Retype the lines starting at the one that contains "Image resolution: width=862" and ending at the one that contains "[x=445, y=451]", and leave the pictures out of your answer.

• _INPUT ROWS_:
┌──

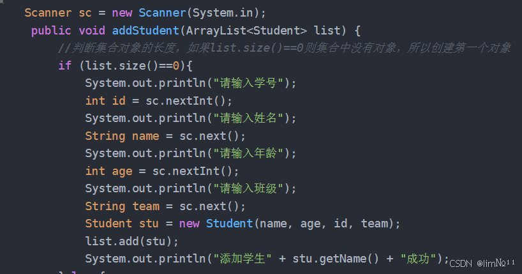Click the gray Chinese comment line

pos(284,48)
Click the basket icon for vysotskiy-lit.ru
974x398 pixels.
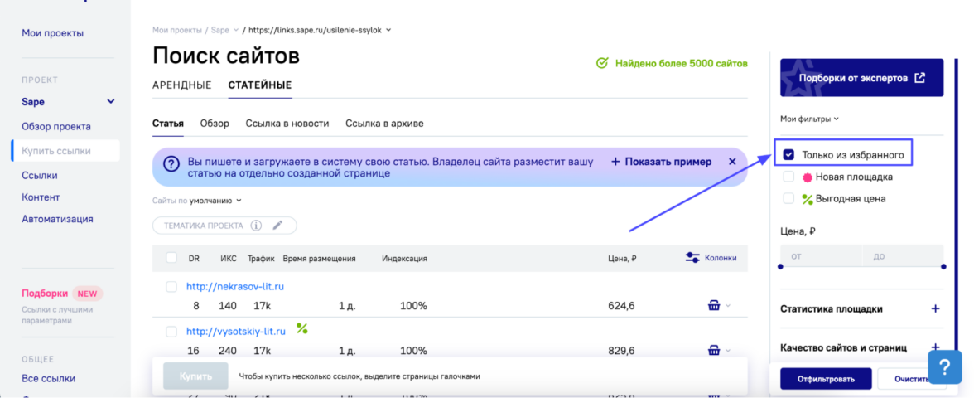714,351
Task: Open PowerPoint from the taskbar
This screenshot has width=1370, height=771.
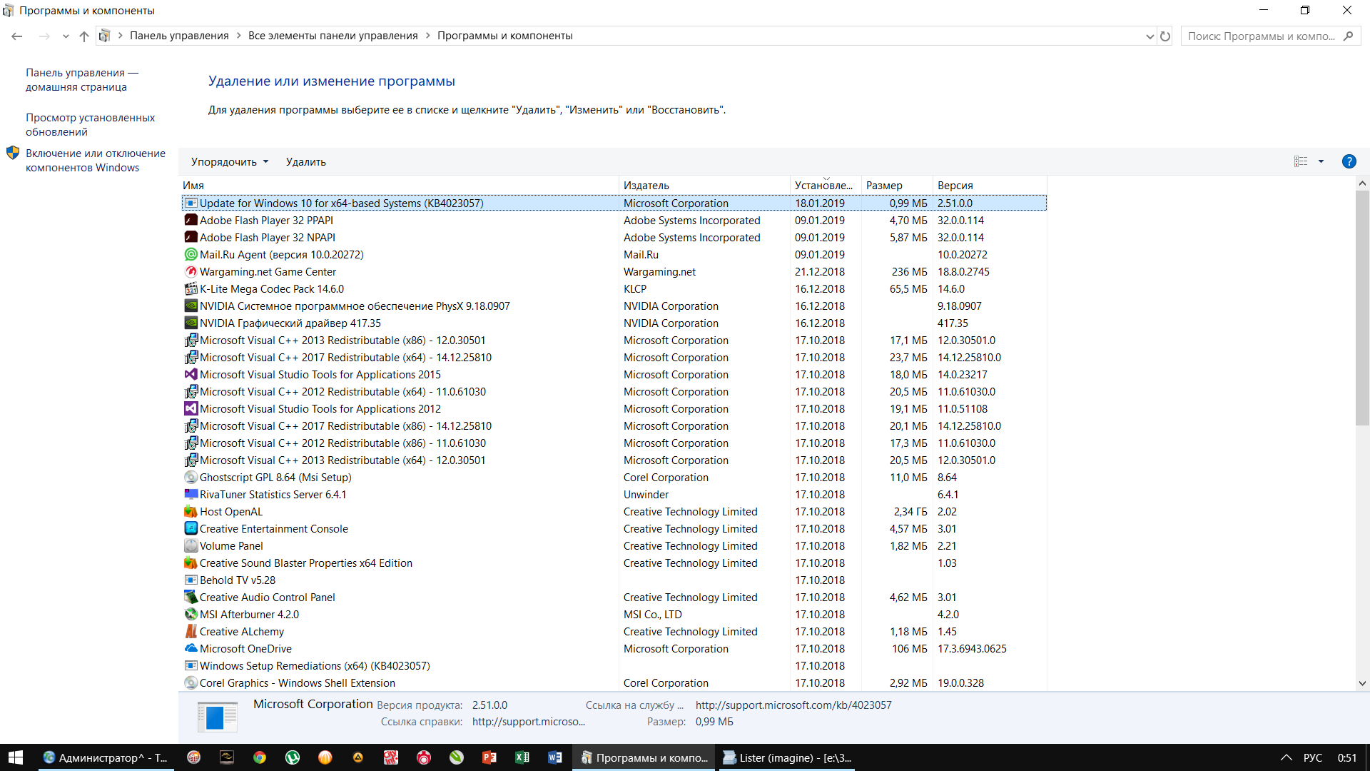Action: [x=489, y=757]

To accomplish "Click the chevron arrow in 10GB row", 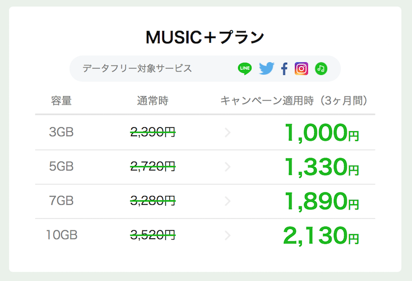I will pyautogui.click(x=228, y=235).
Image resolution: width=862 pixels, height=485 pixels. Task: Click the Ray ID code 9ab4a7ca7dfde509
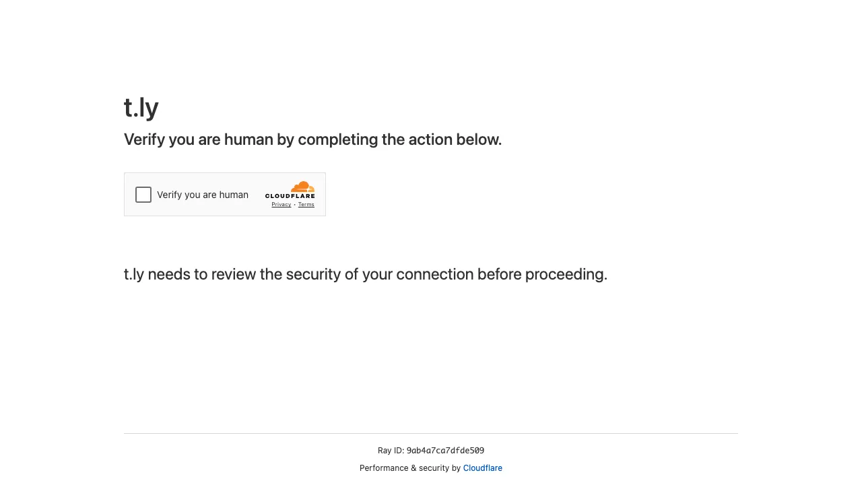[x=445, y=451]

└──
┌──

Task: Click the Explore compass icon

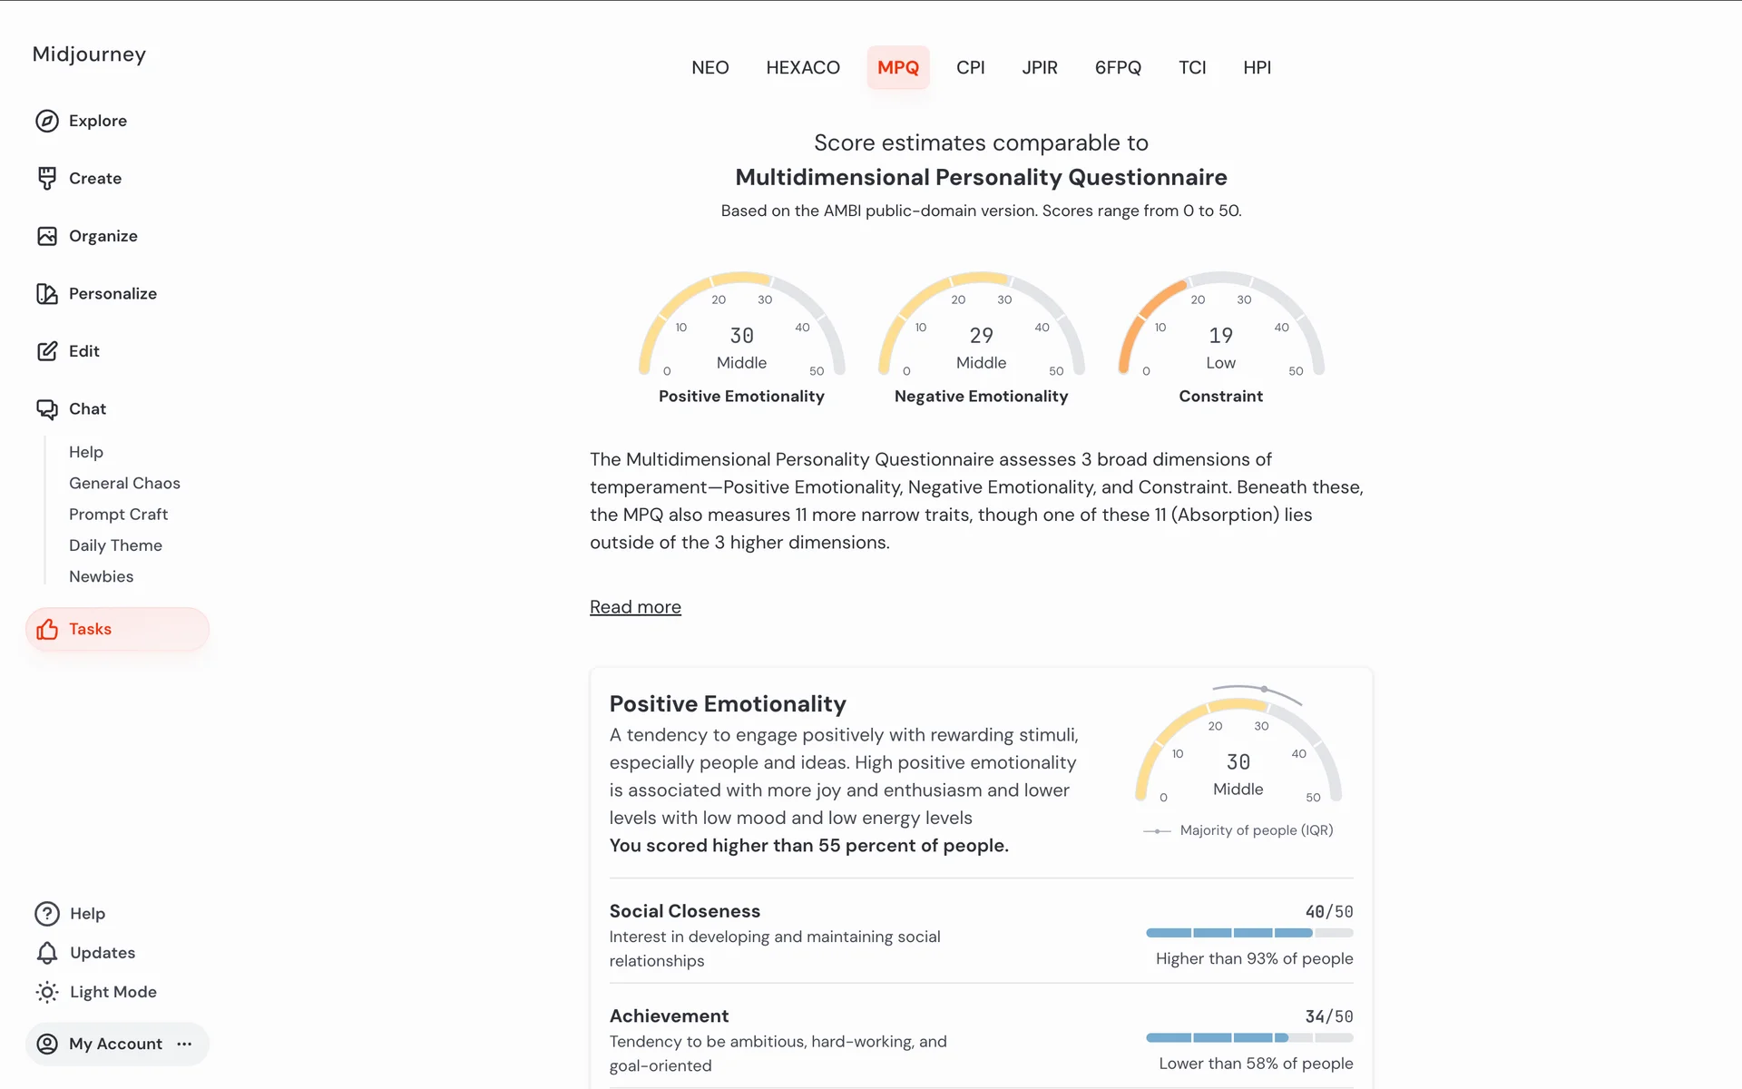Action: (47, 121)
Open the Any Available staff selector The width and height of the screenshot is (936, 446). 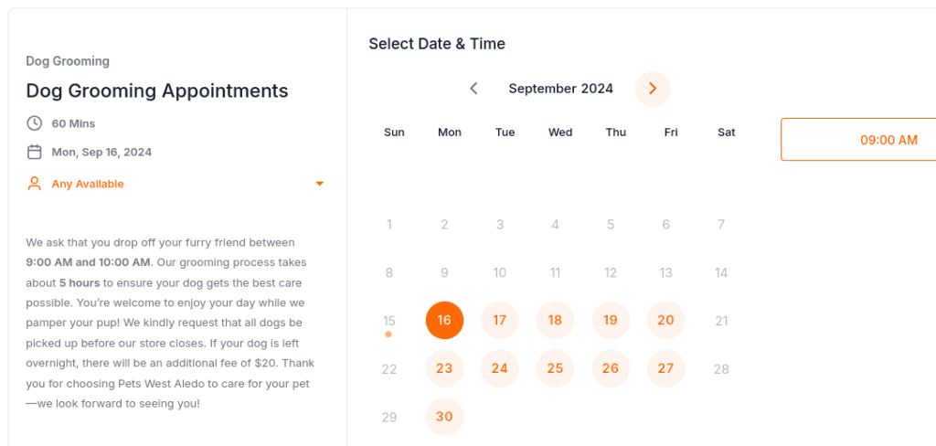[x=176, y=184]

└──

• _RESPONSE_:
Image resolution: width=862 pixels, height=485 pixels. Task: Click the Ray ID code 9ab4a7ca7dfde509
[x=445, y=451]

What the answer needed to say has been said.